Task prompt
Reproduce the records starting at the beginning and going on through the line that contains "click(x=132, y=156)", both ends included, with the requests kept unchanged. Scale every coordinate in the answers by 1.15, rounding to whole numbers with halves going up, and leave the pictures out.
####
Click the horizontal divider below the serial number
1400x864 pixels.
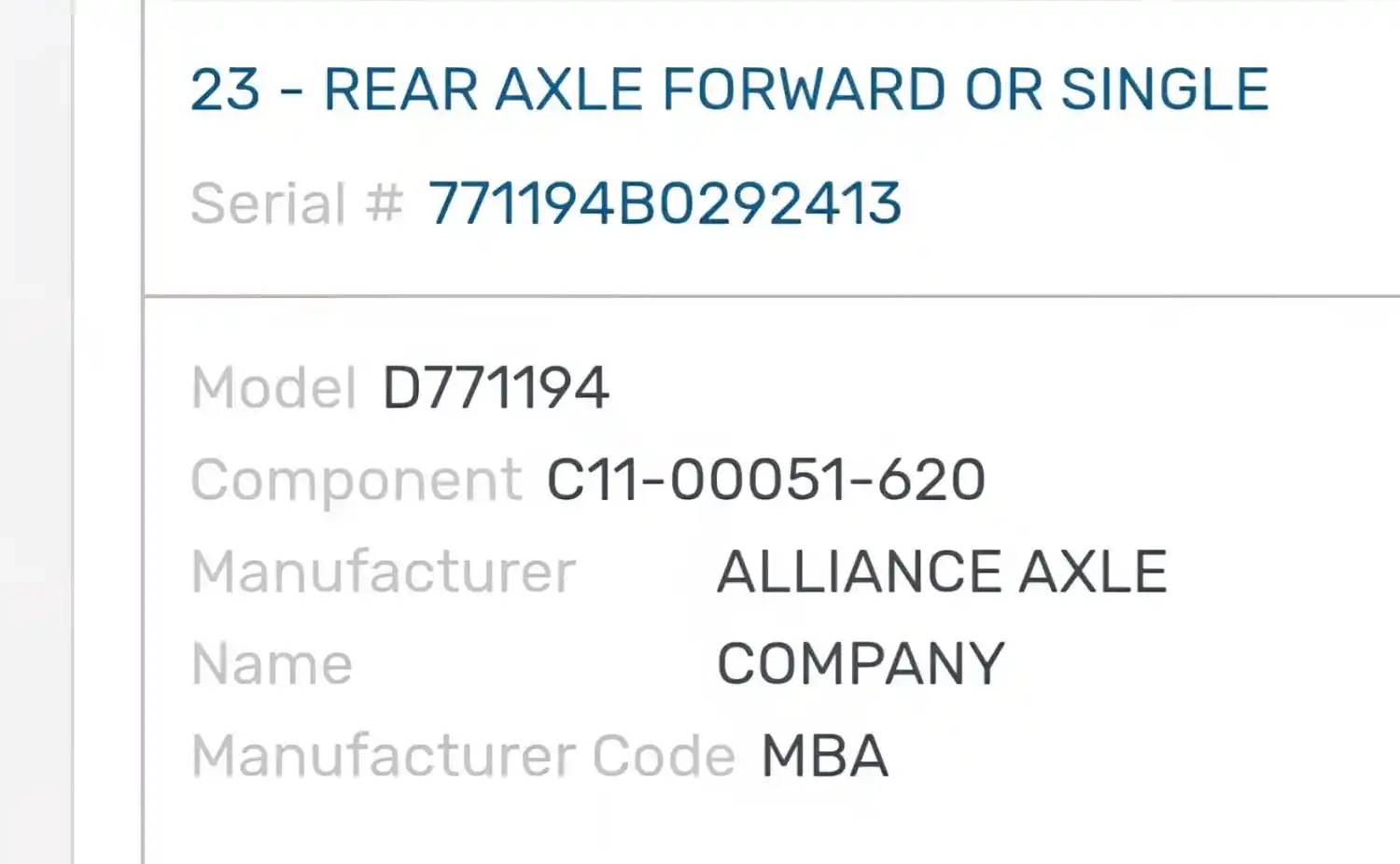(x=771, y=297)
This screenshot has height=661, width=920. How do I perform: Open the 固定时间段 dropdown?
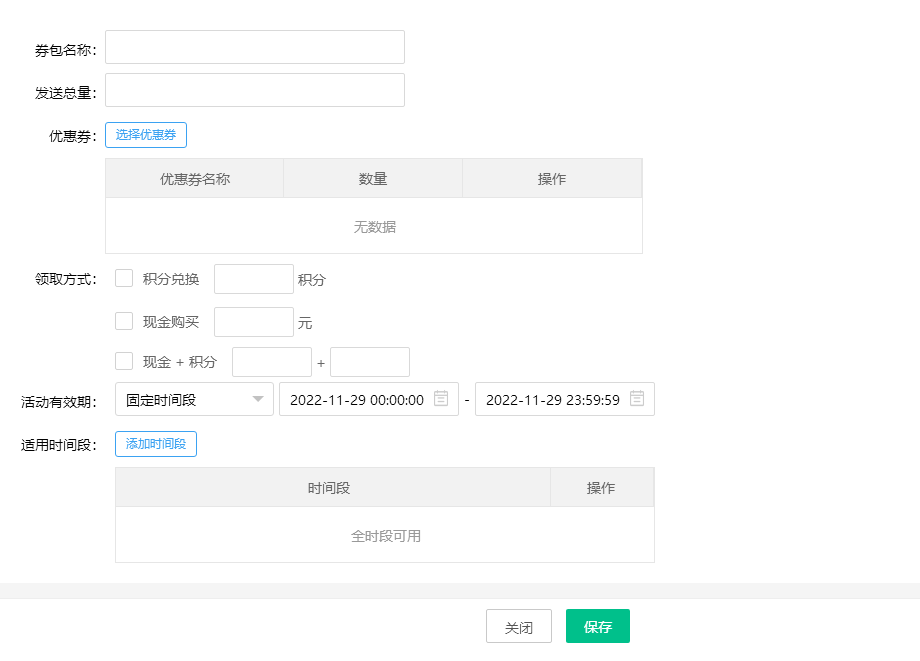click(194, 399)
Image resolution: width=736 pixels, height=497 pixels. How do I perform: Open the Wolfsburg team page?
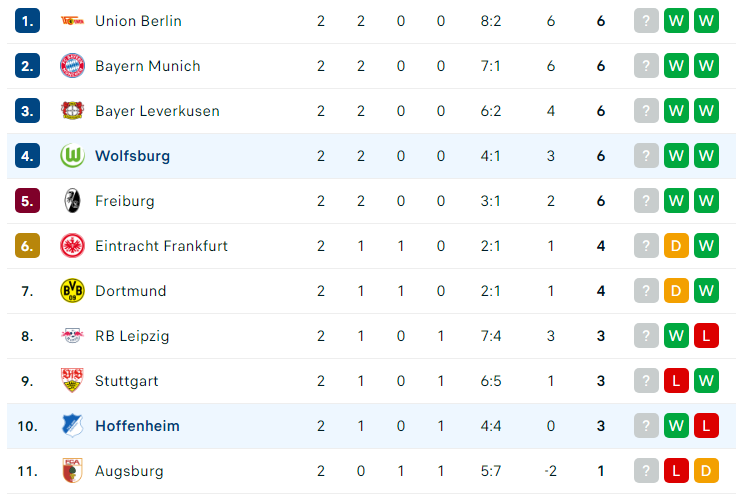click(x=132, y=156)
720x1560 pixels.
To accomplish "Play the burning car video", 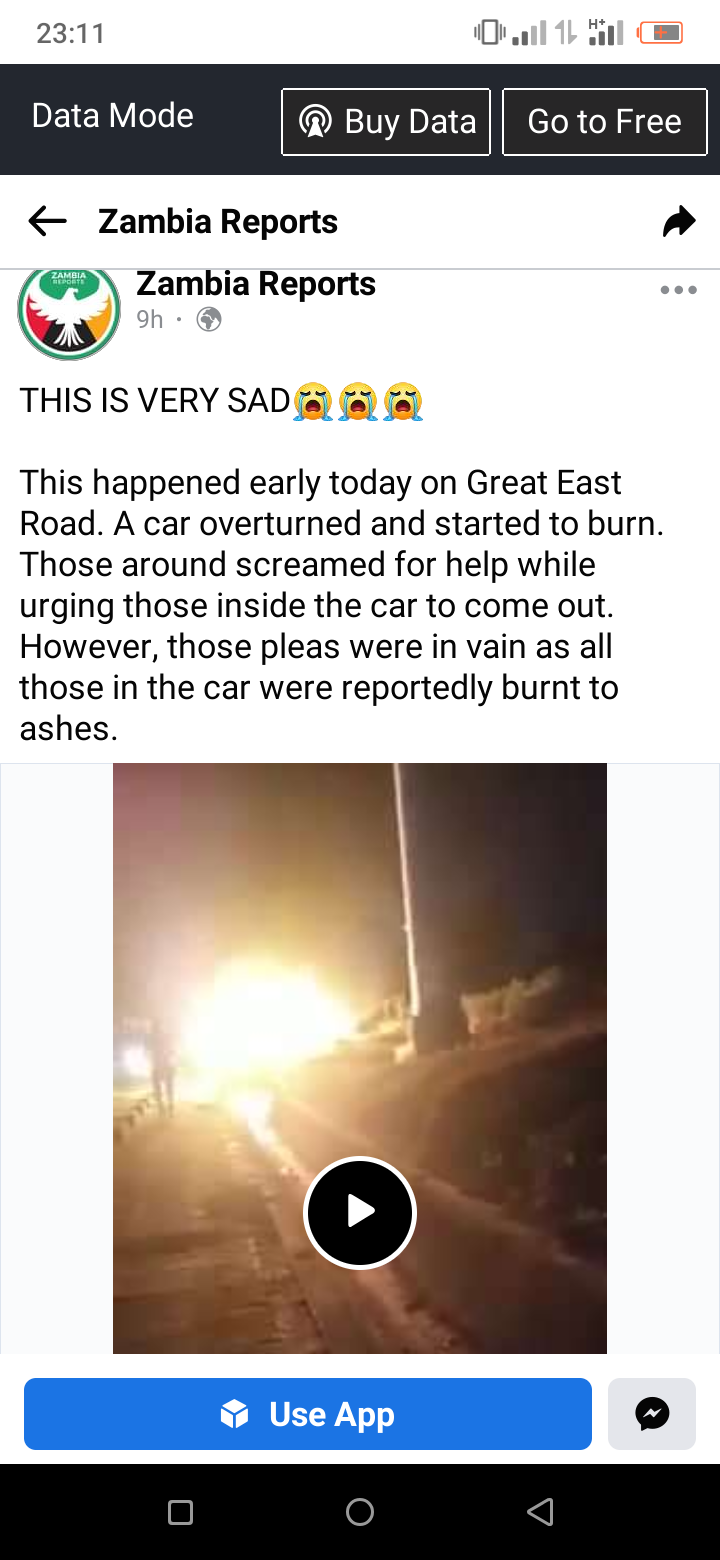I will tap(360, 1212).
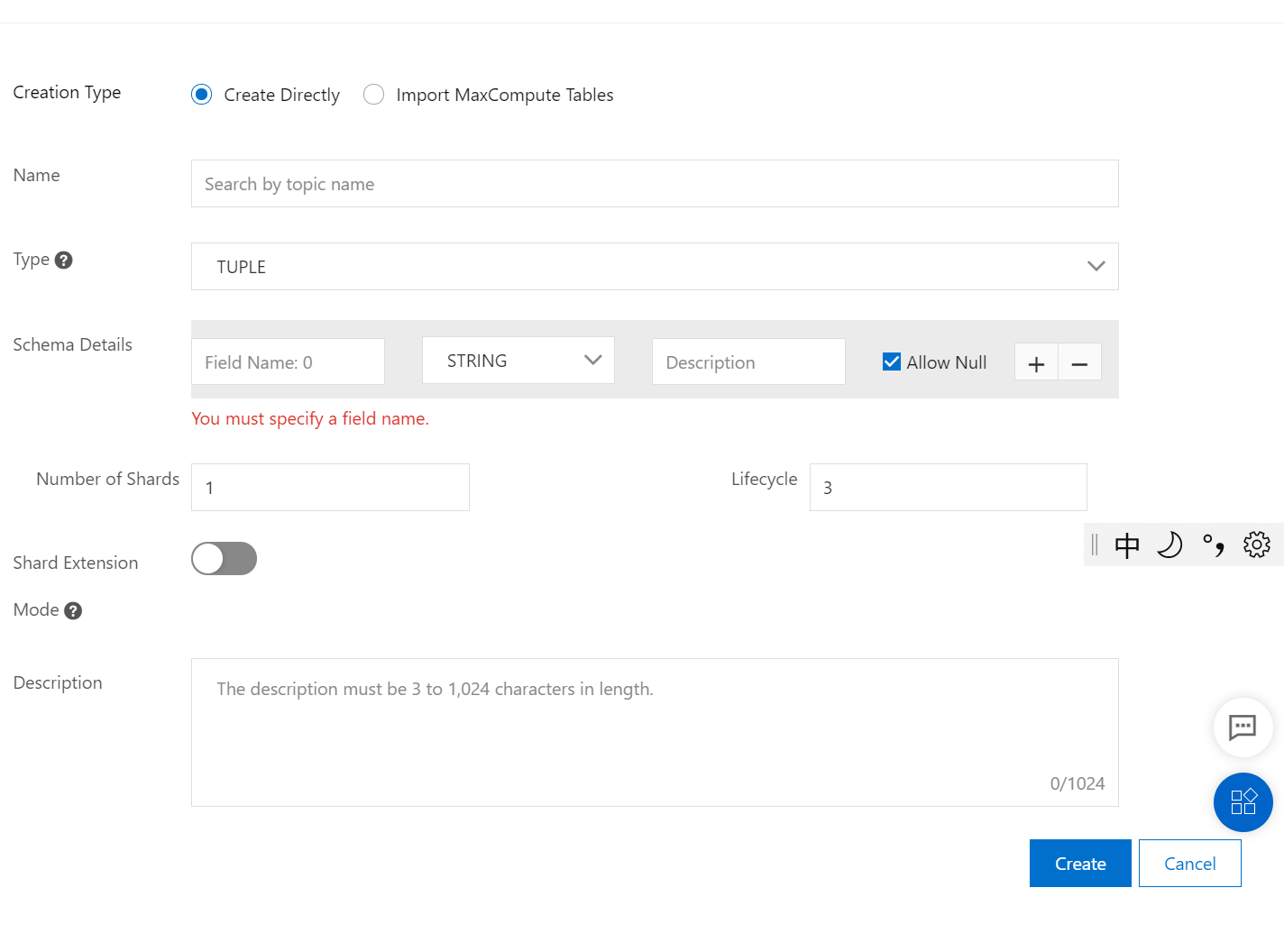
####
Answer in full
Click the horizontal divider below the serial number
1400x864 pixels.
(x=887, y=342)
This screenshot has height=661, width=920. How do I perform: Open the 固定时间段 dropdown?
click(223, 459)
Image resolution: width=736 pixels, height=497 pixels. How do I perform: Open the Wolfsburg team page?
click(x=152, y=179)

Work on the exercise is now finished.